Work request: Lines before the one containing "Donation Policy (32, 2507)" are not wanted; restate the rest below word for word, through the last line, but drop any pictures.

==== Records provided ====

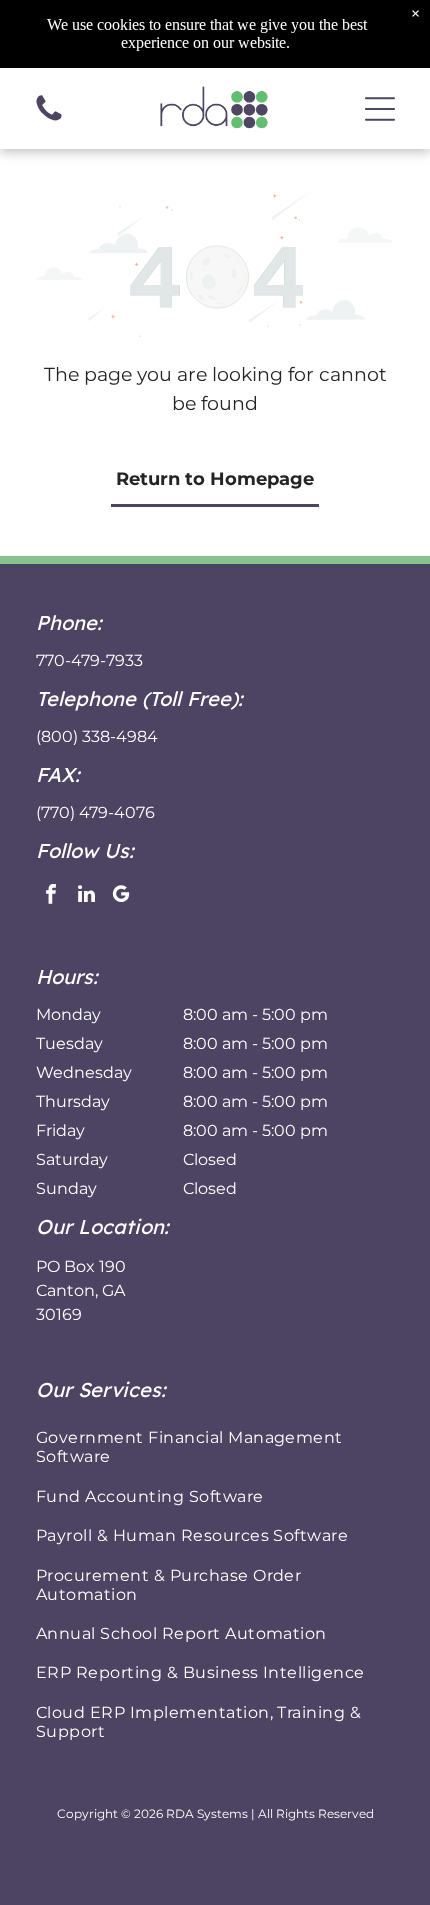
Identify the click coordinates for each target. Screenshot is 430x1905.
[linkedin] (86, 896)
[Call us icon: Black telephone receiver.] (49, 119)
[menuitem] (215, 1447)
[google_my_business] (121, 896)
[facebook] (51, 896)
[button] (380, 109)
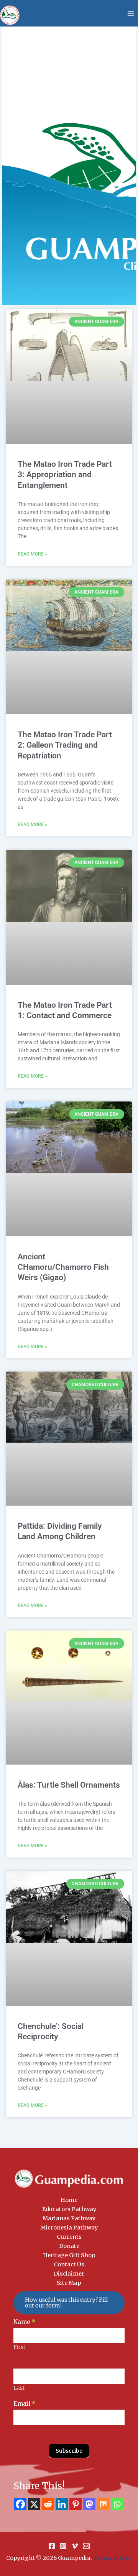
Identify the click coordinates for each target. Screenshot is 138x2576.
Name (24, 2322)
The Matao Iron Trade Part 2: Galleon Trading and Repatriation (65, 745)
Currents (69, 2236)
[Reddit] (48, 2504)
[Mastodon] (89, 2504)
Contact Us (69, 2264)
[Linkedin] (62, 2504)
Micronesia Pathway (69, 2227)
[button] (69, 2302)
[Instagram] (63, 2546)
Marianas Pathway (69, 2218)
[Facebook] (20, 2504)
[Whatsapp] (117, 2504)
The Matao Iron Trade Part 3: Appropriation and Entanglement (65, 474)
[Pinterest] (75, 2504)
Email (24, 2403)
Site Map (69, 2282)
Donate (69, 2246)
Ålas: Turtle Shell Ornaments (69, 1785)
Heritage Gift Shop (69, 2255)
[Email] (86, 2546)
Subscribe (69, 2450)
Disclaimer (69, 2273)
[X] (34, 2504)
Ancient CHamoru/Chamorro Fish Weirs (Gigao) (63, 1267)
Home (69, 2199)
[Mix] (103, 2504)
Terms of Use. (112, 2557)
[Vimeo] (74, 2546)
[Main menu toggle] (130, 13)
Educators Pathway (69, 2209)
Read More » (32, 554)
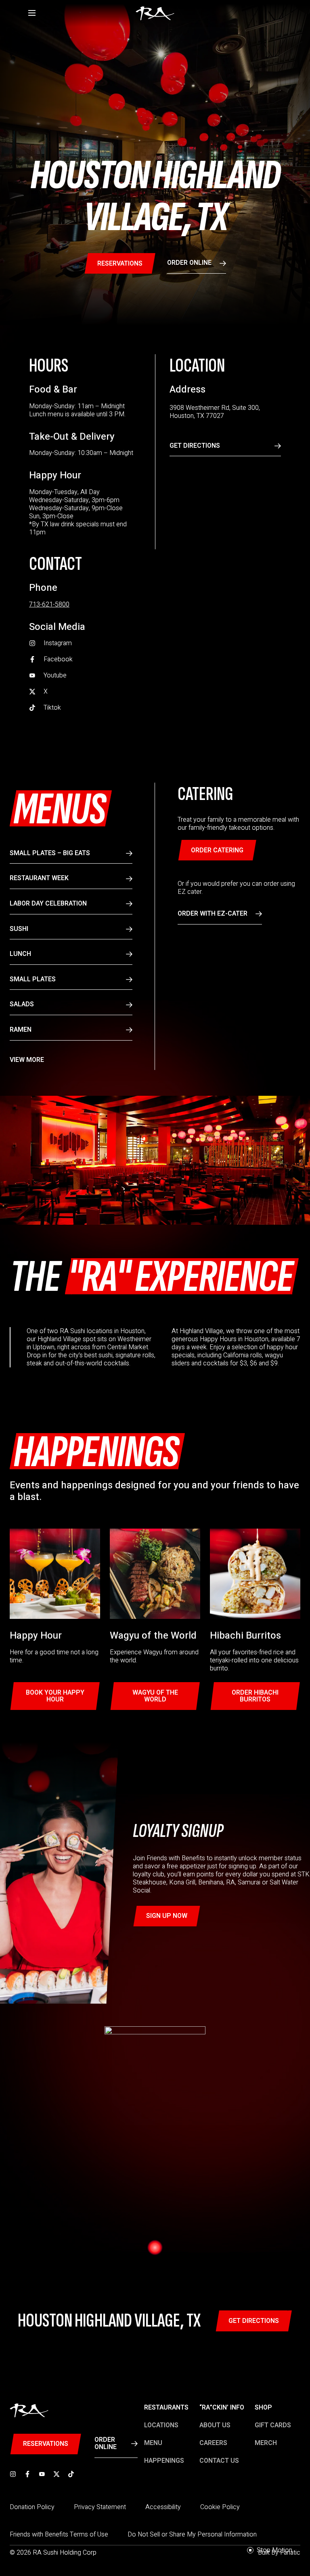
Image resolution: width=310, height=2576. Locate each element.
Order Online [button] (189, 263)
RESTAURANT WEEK (39, 878)
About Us (214, 2425)
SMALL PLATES (33, 979)
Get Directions (253, 2321)
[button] (84, 643)
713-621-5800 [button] (49, 604)
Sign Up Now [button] (166, 1916)
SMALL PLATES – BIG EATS (50, 853)
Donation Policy (32, 2507)
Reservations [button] (119, 263)
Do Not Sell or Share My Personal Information (192, 2534)
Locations (161, 2425)
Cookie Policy (220, 2507)
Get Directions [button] (195, 446)
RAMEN (20, 1030)
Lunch (20, 954)
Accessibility (163, 2507)
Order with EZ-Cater (212, 913)
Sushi (19, 929)
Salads (22, 1004)
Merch (266, 2443)
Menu (153, 2443)
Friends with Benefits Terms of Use (59, 2534)
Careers (213, 2443)
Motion (274, 2550)
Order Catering (217, 850)
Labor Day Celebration (48, 903)
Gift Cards (273, 2425)
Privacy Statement (100, 2507)
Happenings (164, 2461)
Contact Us (219, 2461)
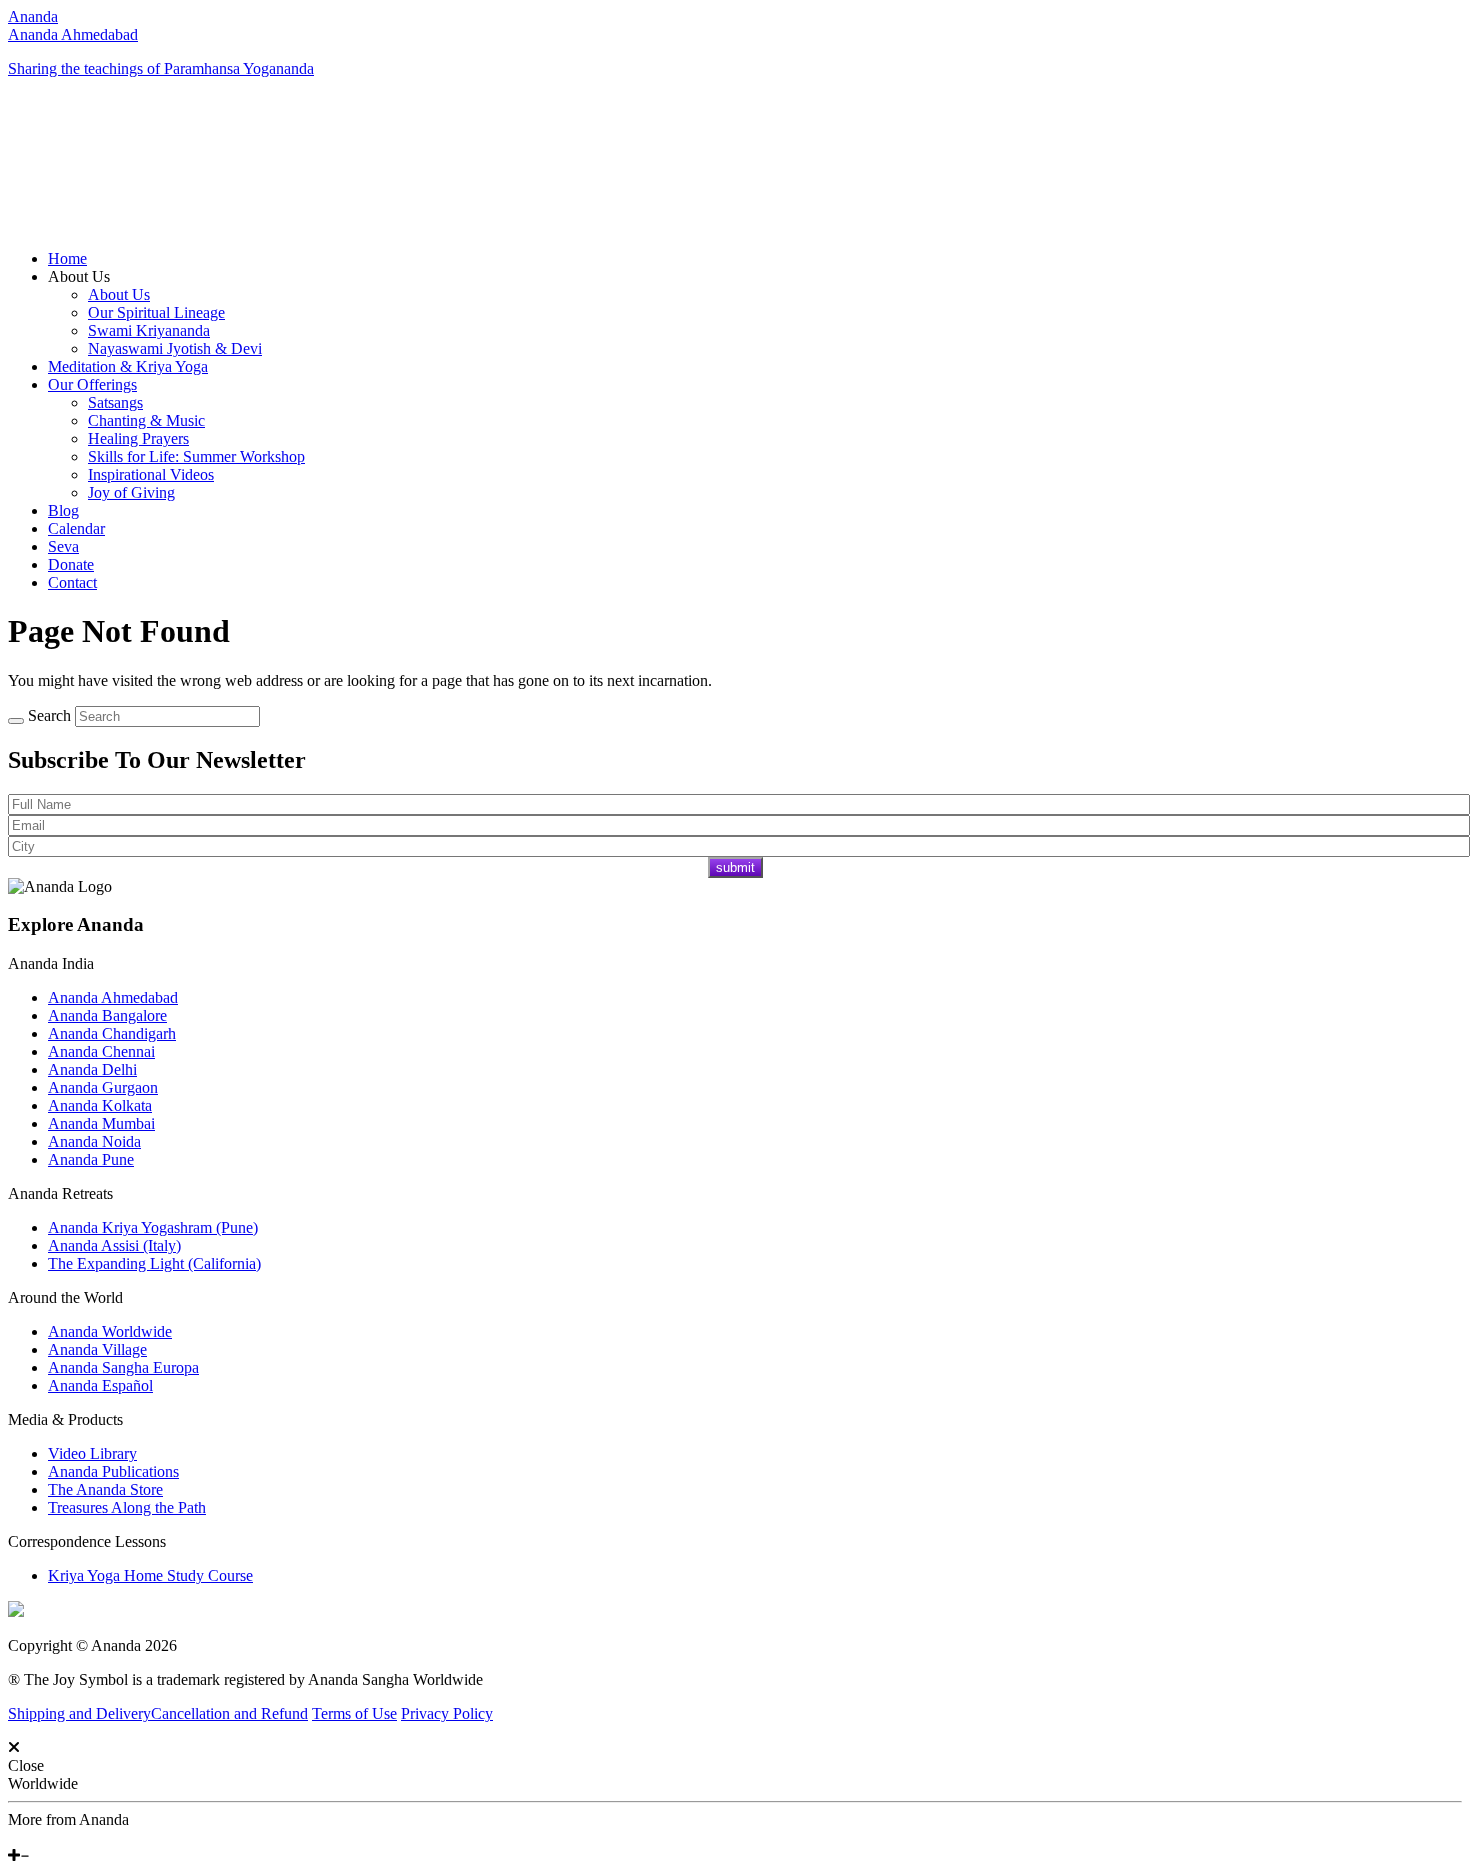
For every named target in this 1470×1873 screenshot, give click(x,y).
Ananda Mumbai (101, 1123)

====

Output of the task:
Donation Policy (32, 2507)
Reservations [button] (119, 263)
Do Not Sell or Share My Personal Information (192, 2534)
Locations (161, 2425)
Cookie Policy (220, 2507)
Get Directions [button] (195, 446)
RAMEN (20, 1030)
Lunch (20, 954)
Accessibility (163, 2507)
Order with EZ-Cater (212, 913)
Sushi (19, 929)
Salads (22, 1004)
Merch (266, 2443)
Menu (153, 2443)
Friends with Benefits Terms of Use (59, 2534)
Careers (213, 2443)
Motion (274, 2550)
Order Catering (217, 850)
Labor Day Celebration (48, 903)
Gift Cards (273, 2425)
Privacy Statement (100, 2507)
Happenings (164, 2461)
Contact Us (219, 2461)
For every named target in this 1470×1873 screenshot, give click(x,y).
Ananda Mumbai (101, 1123)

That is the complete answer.